Sestrin2 upregulation contributed to autophagy enhancement. (A) Sestrin2 was knocked down by transient transfection with sestrin2 siRNA for 48 h. Control cells were transfected with control siRNA. After sestrin2 knockdown, cells were treated with 20 nM rotenone and immunoblotted for sestrin2 protein. (B and C) Sestrin2 knockdown cells and control cells were treated with 20 nM rotenone and immunoblotted for LC3 (B) and p62 (C). (D) Florescent detection of LC3 (green) after cotransfecting Flag-sestrin2 plasmids (250 ng/well) with pcDNA4 GFP-LC3 plasmids for 48 h.

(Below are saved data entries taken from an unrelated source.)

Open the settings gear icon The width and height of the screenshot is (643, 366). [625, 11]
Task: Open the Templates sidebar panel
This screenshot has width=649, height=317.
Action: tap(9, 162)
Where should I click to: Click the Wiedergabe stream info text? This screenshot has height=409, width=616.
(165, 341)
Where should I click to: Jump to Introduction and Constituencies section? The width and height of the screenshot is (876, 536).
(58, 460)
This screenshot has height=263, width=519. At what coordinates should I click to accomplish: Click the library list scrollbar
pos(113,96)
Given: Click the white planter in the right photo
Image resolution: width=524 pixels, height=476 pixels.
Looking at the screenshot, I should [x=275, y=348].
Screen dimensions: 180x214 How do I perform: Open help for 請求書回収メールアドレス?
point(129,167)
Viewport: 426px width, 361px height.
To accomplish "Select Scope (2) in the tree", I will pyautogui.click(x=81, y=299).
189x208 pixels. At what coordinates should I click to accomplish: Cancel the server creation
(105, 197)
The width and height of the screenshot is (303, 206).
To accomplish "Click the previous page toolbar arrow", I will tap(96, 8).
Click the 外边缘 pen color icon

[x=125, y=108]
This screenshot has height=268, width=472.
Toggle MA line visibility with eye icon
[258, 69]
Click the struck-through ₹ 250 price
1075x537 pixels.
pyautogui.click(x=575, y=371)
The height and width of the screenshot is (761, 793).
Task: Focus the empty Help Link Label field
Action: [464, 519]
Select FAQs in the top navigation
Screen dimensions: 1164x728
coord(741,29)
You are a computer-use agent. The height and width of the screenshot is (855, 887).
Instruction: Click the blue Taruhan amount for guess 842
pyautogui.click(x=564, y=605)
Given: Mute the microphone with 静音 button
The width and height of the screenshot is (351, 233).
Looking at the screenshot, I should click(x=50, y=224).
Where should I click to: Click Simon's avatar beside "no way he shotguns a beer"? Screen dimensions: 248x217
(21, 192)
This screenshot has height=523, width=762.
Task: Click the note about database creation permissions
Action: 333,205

Cells treated with equal amounts of empty Flag plasmids but no Flag-sestrin2 plasmids were used as controls. Spotted distribution of GFP indicated enhanced autophagy activity. DAPI, 4′,6-diamidino-2-phenylindole. NA, negative control. (E) Cells were transiently transfected with control or Flag-sestrin2 plasmids for 48 h, and Flag and p62 protein levels were detected. (F) Cells were transfected with control or Flag-sestrin2 plasmids for 48 h and then treated with rotenone for an additional 12 h for detection of a change in p62 protein levels. Actin was used as a loading control. Protein band density of p62 relative to that of actin was analyzed by densitometry. Values are the means ± SEM from three independent experiments. *, P < 0.05; **, P < 0.01.